#### [INSTRUCTIONS TO FOLLOW]
The lines to transcribe begin with the one containing "Given: Pick the PANTONE 2965 C swatch" and end with the last line below; reproduce them exactly, without the pictures.

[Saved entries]
----
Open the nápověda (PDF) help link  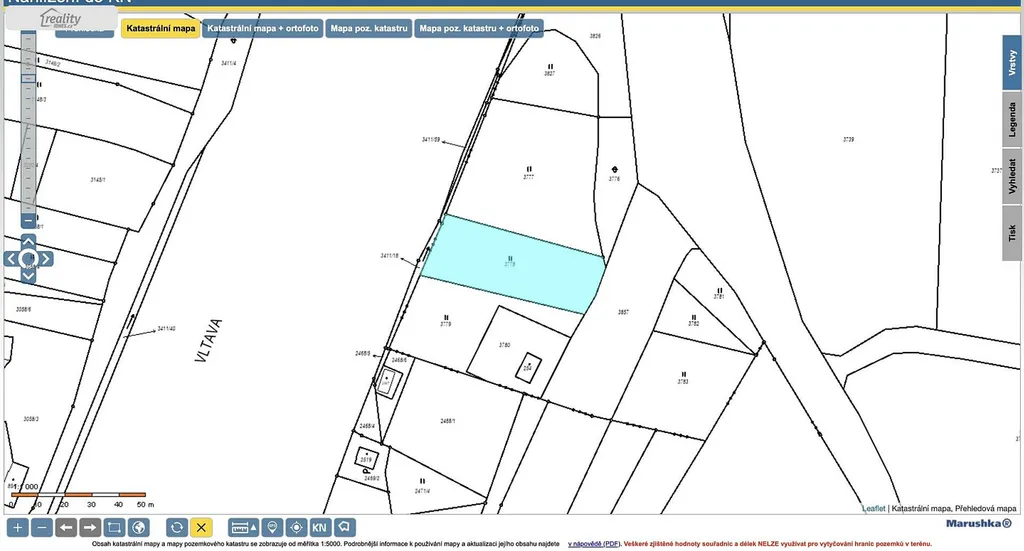coord(594,544)
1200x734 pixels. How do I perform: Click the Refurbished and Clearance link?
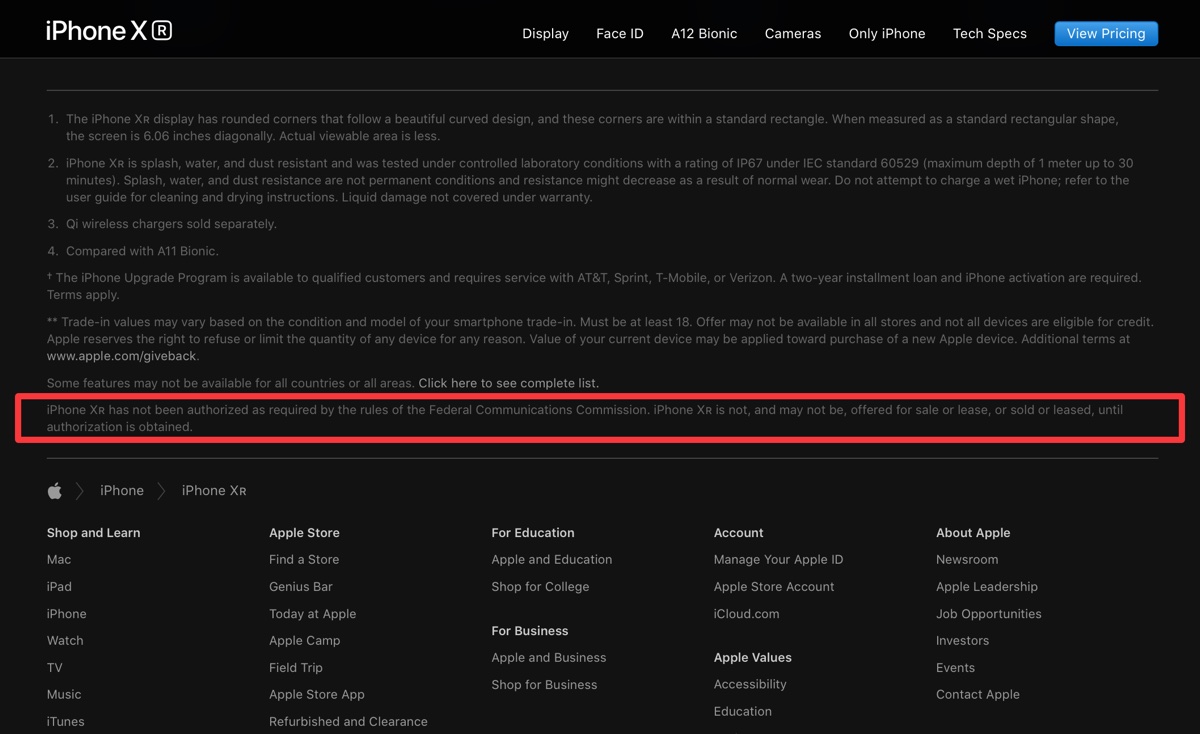click(x=348, y=721)
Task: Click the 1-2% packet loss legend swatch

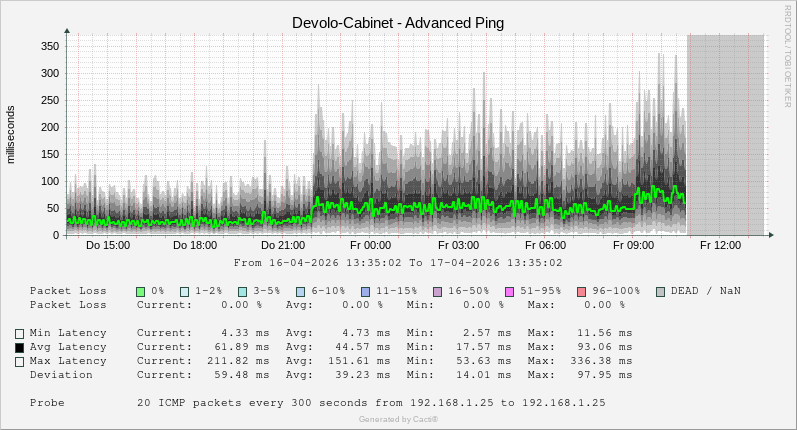Action: tap(185, 291)
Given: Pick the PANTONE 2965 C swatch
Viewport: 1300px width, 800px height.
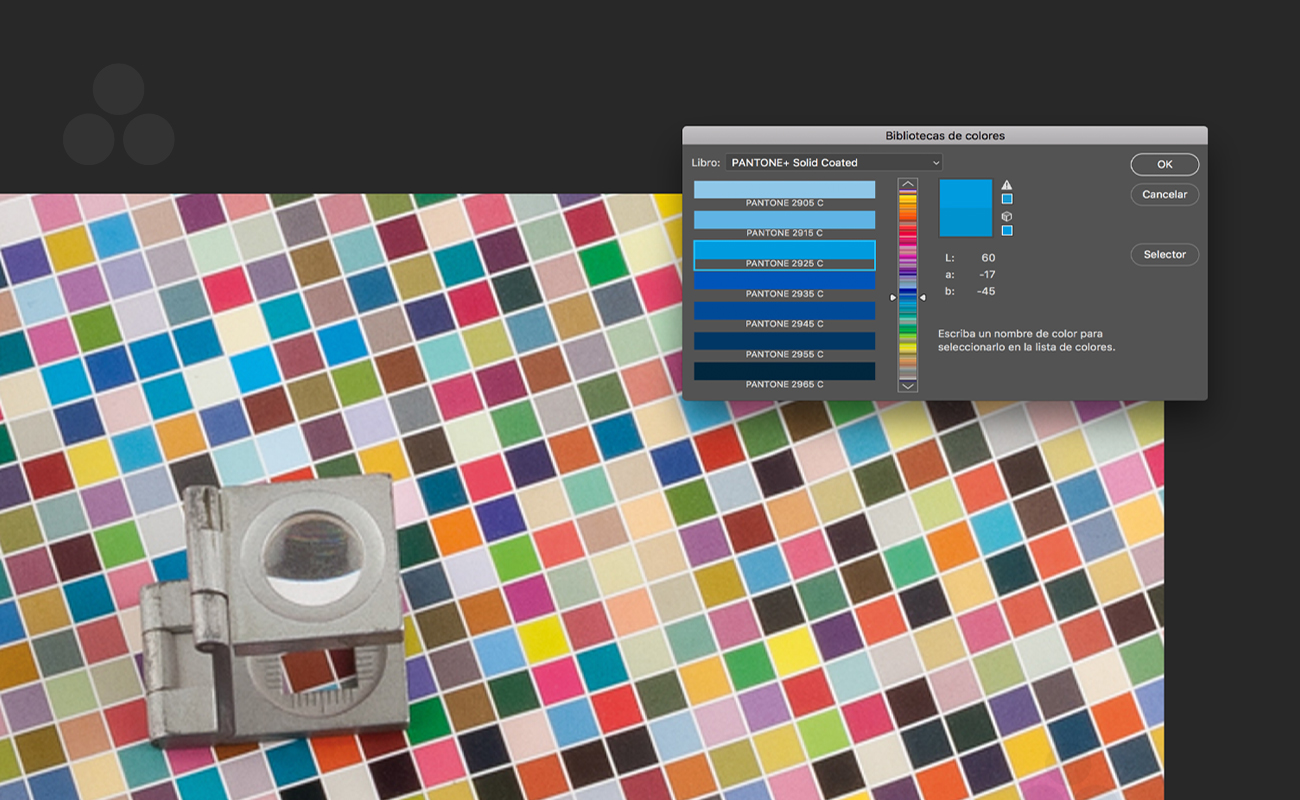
----
#### [OUTPUT FOR THIS EXERCISE]
Given: Pick the PANTONE 2965 C swatch
Viewport: 1300px width, 800px height.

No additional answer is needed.